### TO DO
Reproduce the lines below exactly. Skip images.

### DATA IN THIS EXERCISE
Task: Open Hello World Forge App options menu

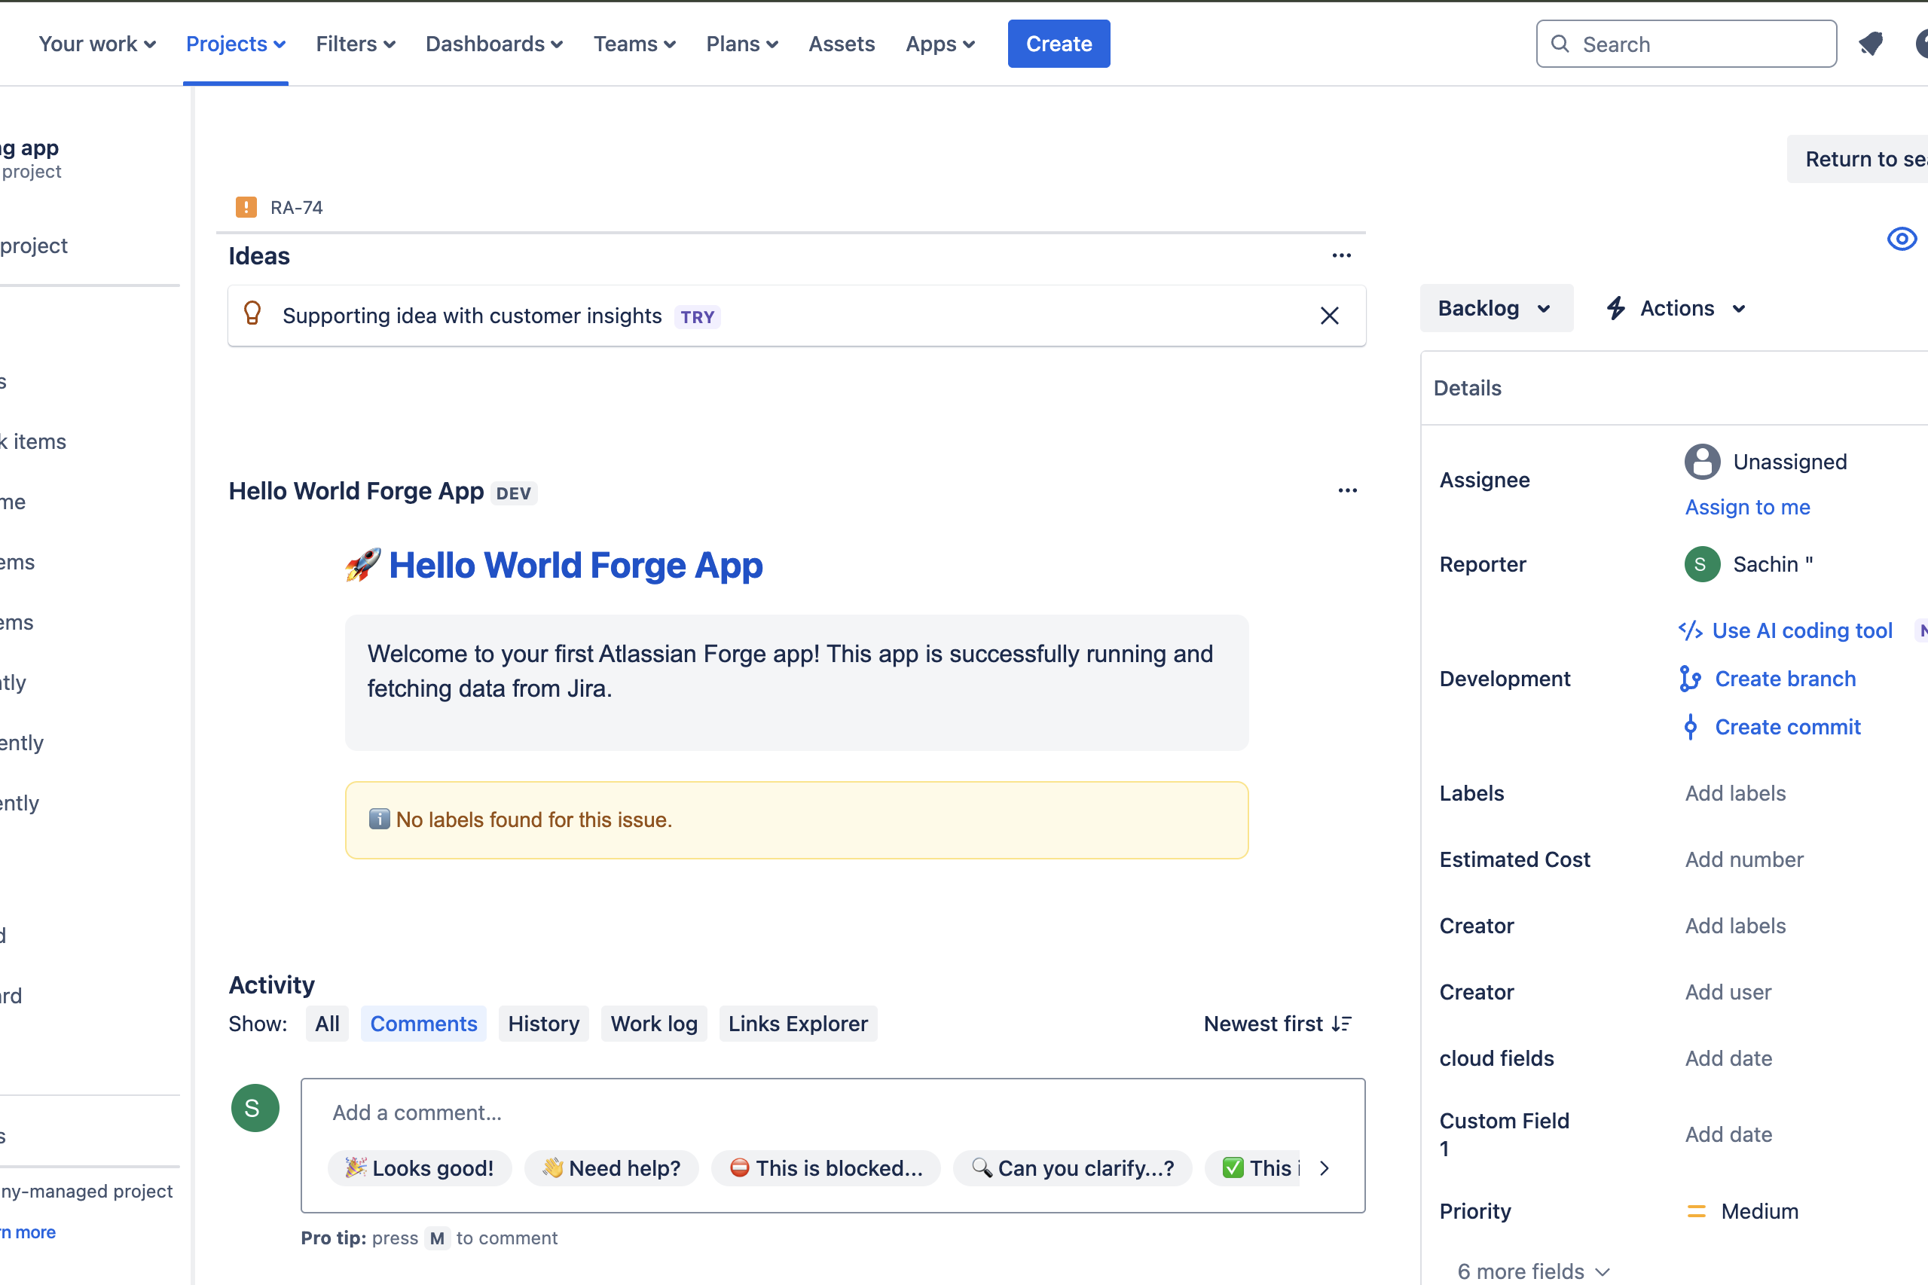Action: (x=1347, y=491)
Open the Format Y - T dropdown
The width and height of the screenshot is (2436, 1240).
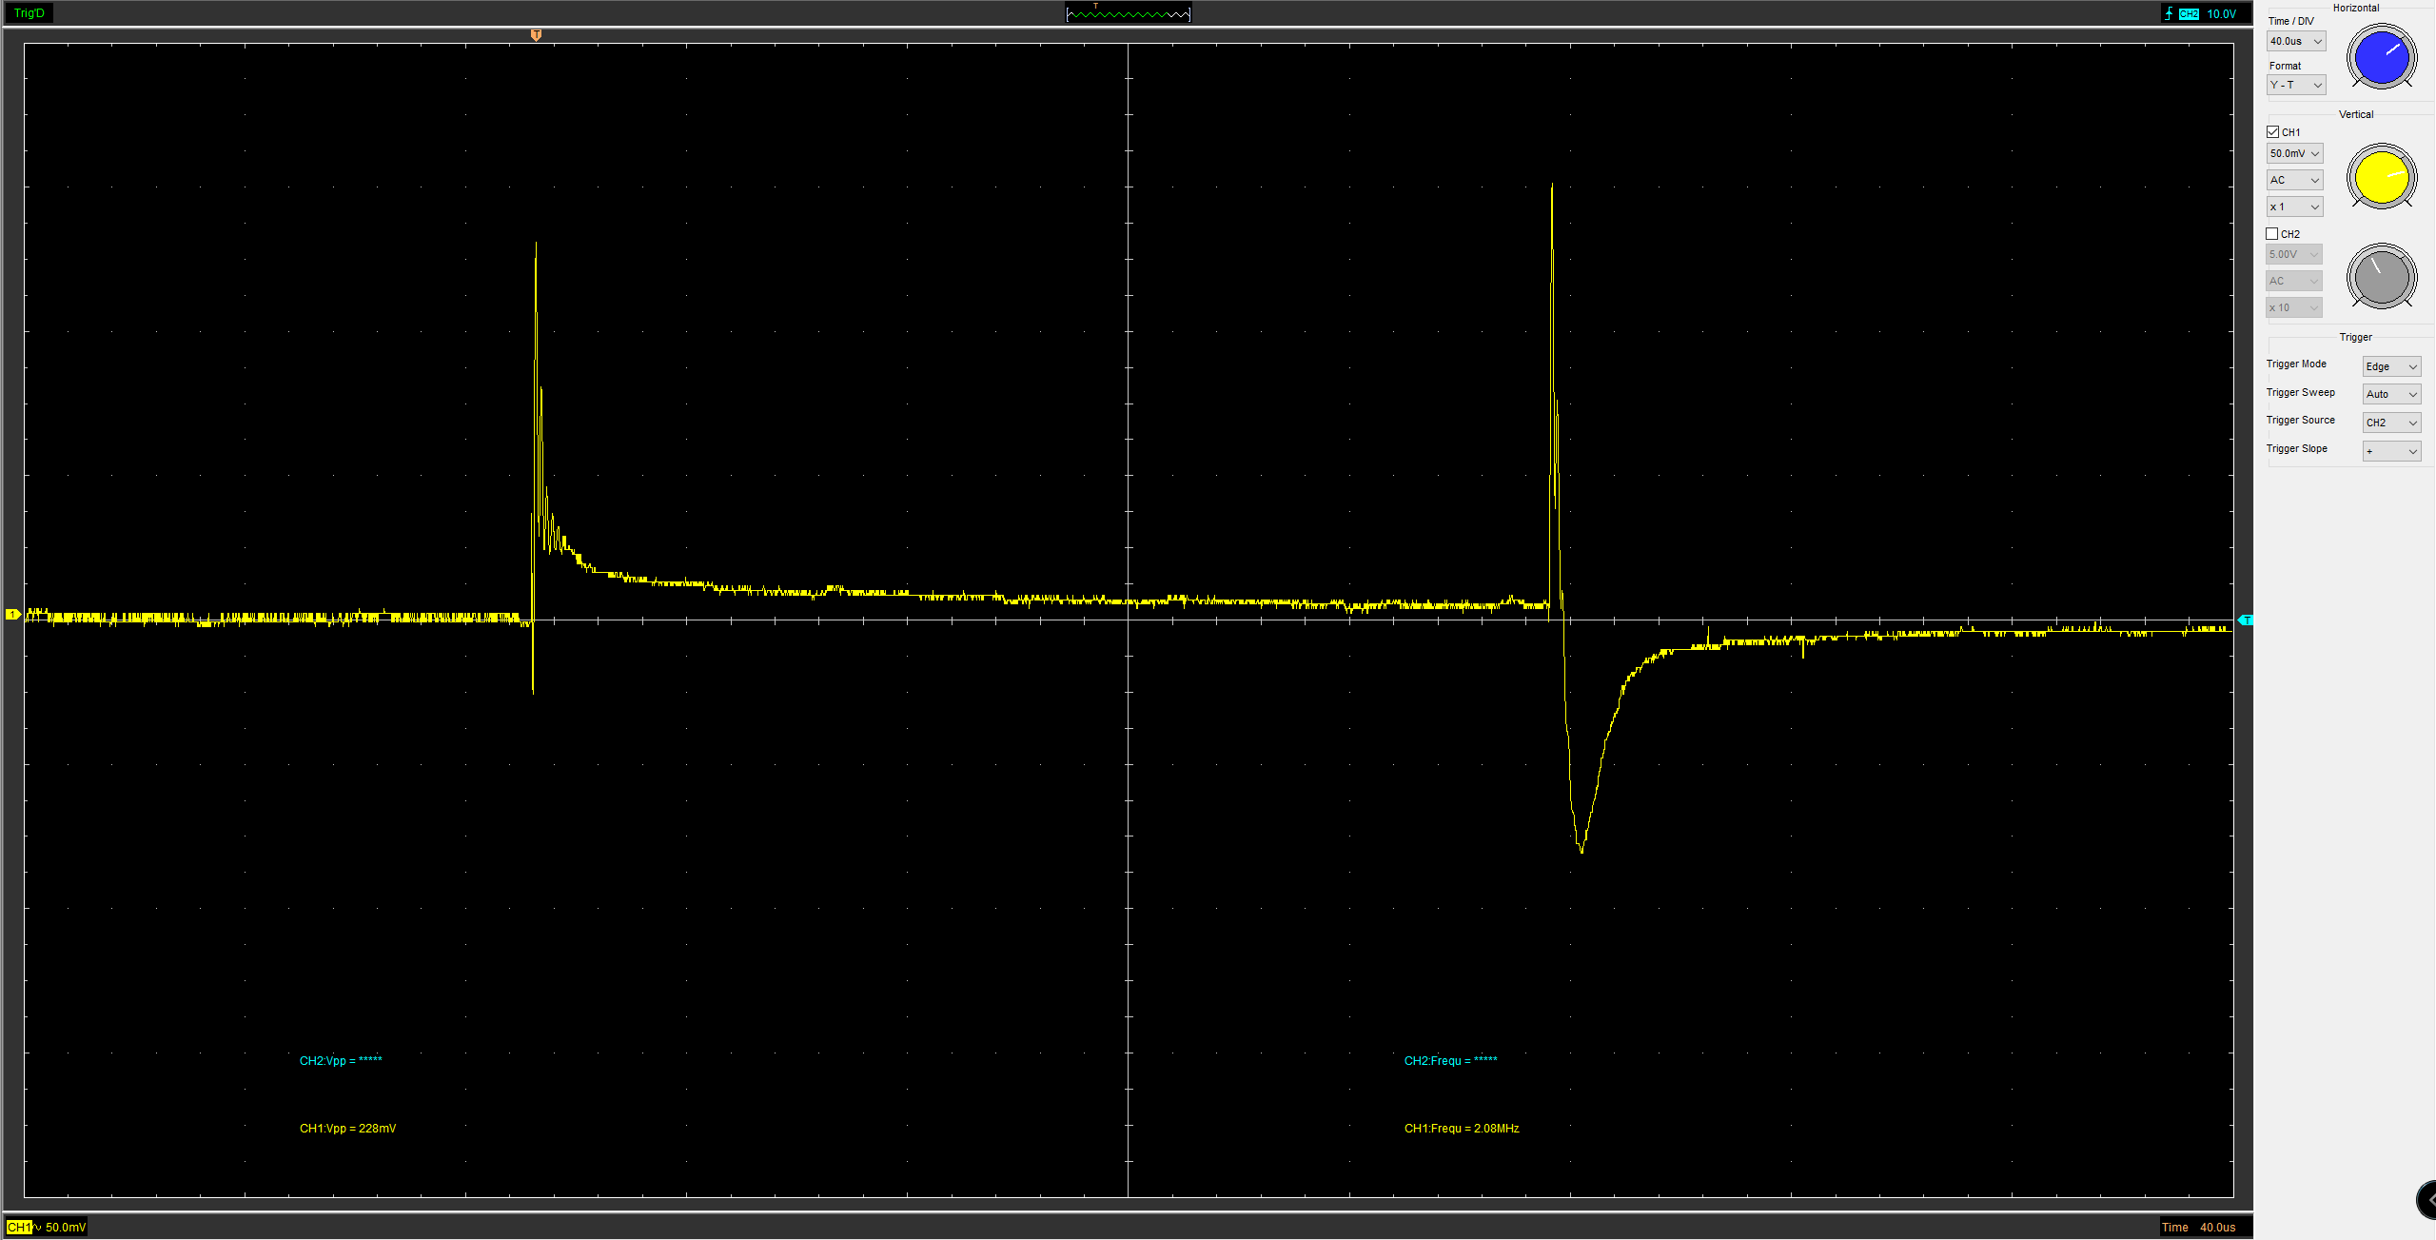coord(2296,86)
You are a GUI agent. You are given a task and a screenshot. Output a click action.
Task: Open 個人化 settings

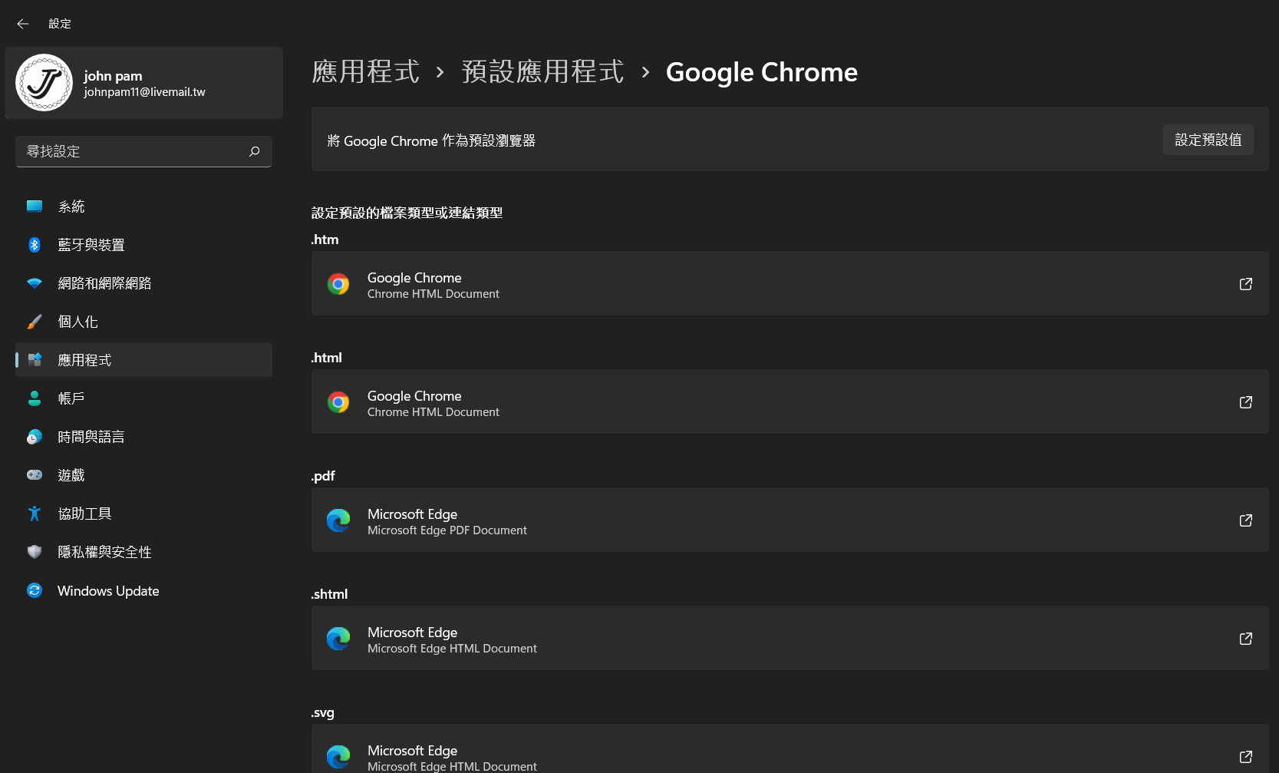[x=35, y=321]
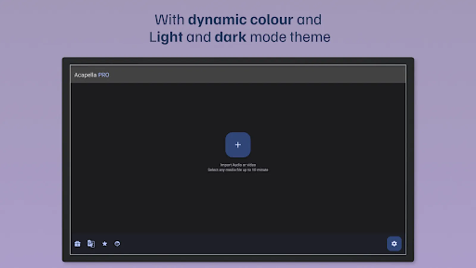Click the top header bar of the app
The width and height of the screenshot is (476, 268).
click(238, 75)
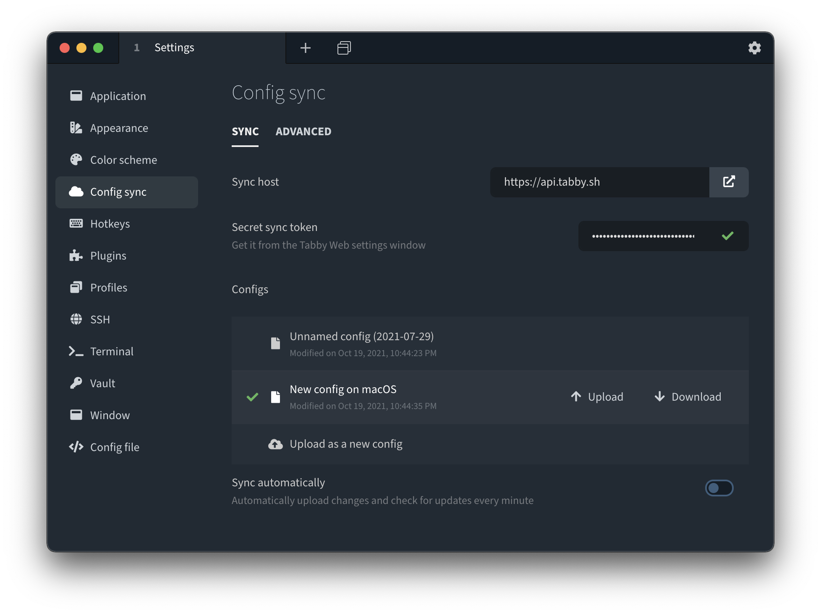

### RESULT FOR THIS TASK
Task: Open Hello World Forge App options menu

Action: (x=1347, y=491)
Open the Format Y - T dropdown
The width and height of the screenshot is (2436, 1240).
coord(2296,86)
You are a GUI agent. You are given a task and a screenshot. Output a click action.
Task: Open 個人化 settings

[x=35, y=321]
Click the top header bar of the app
The width and height of the screenshot is (476, 268).
click(238, 75)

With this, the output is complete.